Have you replaced the Camaro? If not yet, consider getting a sporty car with front- or all-wheel drive, so you’ll have a better sense of control and better handling. Take a defensive driving course and refresh your knowledge of how to handle hydroplanes and skids. If you can afford it, consider an advanced behind-the-wheel course so you can get hands-on practice at controlling that machine. Always remember this: you can not control any of the millions of other people on the road, and far too many of them don’t comprehend how seriously deadly the roads are, and drive as if they’re sitting on their couch, rather than being alert and engaged with the act of driving. The best thing you can do is to educate and train yourself to be capable of handling a vehicle in treacherous conditions, and to practice zen driving. As the saying goes, getting back on the horse is the best way to overcome the fear after having been thrown.
I got hit head on several years ago. Totalled my car (which I loved), and left me with nightmares.
I went to a therapist for 7 sessions. It did me a world of good!
About 4 weeks in, during a nightmare, I was able to regain control of the car. After that, the nightmares were completely manageable.
The term Post Traumatic Stress Syndrome was invented to describe your situation and others of that ilk.
The real question is how can you not have flashbacks and strong emotions? The classic (and effective, at least in my experience) way of dealing is to talk to a therapist. Being able to repeat your story again and again with no fear of boring or annoying your interlocutor is very powerful. Being able to share your feelings with him or her without any apology (your attachment to your car, for example) will afford you a lot of relief.

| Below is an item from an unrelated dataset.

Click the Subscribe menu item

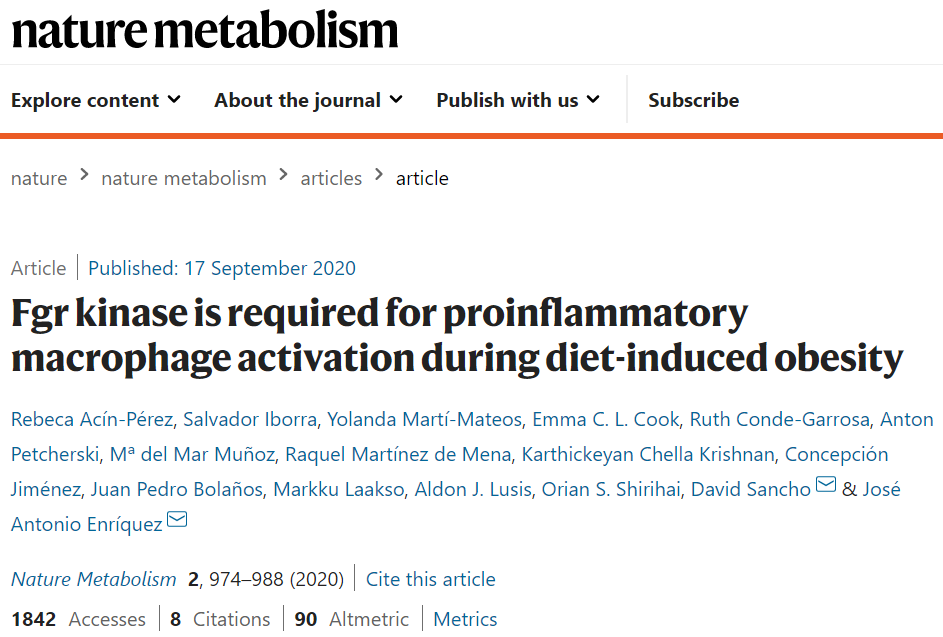coord(693,100)
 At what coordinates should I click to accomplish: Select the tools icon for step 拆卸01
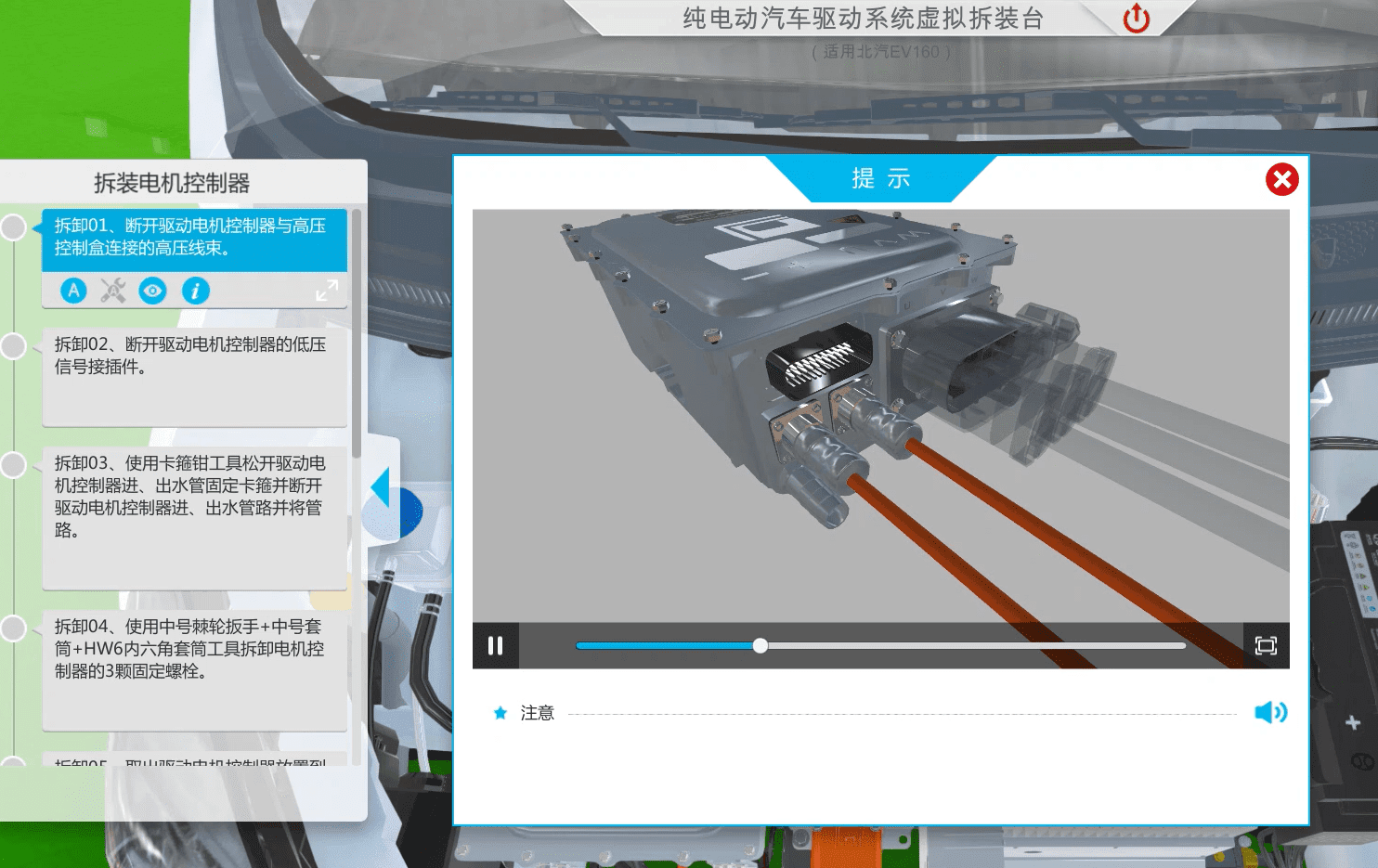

I still run the videos in my head of the traumatic experiences in my life; one over thirty years ago. The episodes are milder, less vivid and less distressing but there. They are as much a part of me as the joyful events.
What you went through was scary, and I’m not surprised that it traumatized you. Go see a counselor and let them help you through it.
Agree with above.
I just want to add that therapists have different approaches. Talk therapy, cognitive-behavioral therapy, etc. Feel free to interview a few different ones.
I find that overly talking about what has traumatized me re-traumatizes me. I need to focus on the current symptoms and how to manage them. Very practical and to-the-point.